In part 2 of our our blog post on vapor cleaning and surface roughness, we compare corrosion rate of coated surfaces, with interesting results.
Will Surface Roughness Change Corrosion Resistance of Coated Surfaces
In part one of our blog post we discussed the impact of vapor stripping on aluminum, stainless steel, and other surfaces. The vapor stripping process is not part of our surface preparation process for any material but may be an option if customers elect to use a more aggressive surface preparation when a non alkaline cleaner is needed, or if a change in the part surface or surface morphology is needed.
In this blog post we compare the corrosion resistance of a coated vapor stripped surface and a coated mirror polished surface. We'll learn if a vapor cleaned or stripped surface changes the corrosion resistance of the part.

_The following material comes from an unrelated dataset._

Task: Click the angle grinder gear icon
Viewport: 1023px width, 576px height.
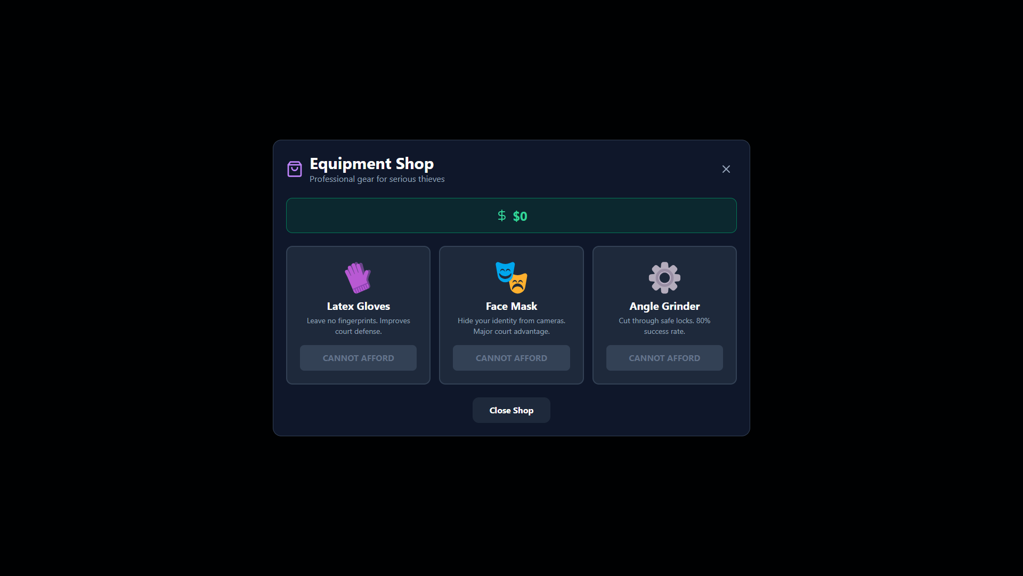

In this blog post you will learn:
In part one of our blog post, we investigated the impact of vapor cleaning primarily on two metals, i.e. aluminum 6061 alloy (6061-Al) and stainless-steel 316 alloy (316-SS). 6061-Al was chosen because it is the most commonly used general purpose aluminum alloy and represents the majority of the aluminum parts SilcoTek® encounters. 316-SS serves as a reference metal that is mechanically harder than aluminum and represents one of the most common substrate materials processed by SilcoTek. A variety of starting surface finishes ranging from mirror polish to mill finish were evaluated. Go to our previous blog post to read more about the surface evaluation.
Vapor cleaning, or vapor stripping, is a technology that uses a mixture of abrasive particles and pressurized water to clean, strip, and finish a surface. It is essentially a wet and gentler version of “blasting” that removes less material and creates a smoother surface finish than traditional dry blasting methods. SilcoTek does not utilize this method in our process but customers may use this or similar surface preparation methods as part of their process. More information about the technology can be found on this website.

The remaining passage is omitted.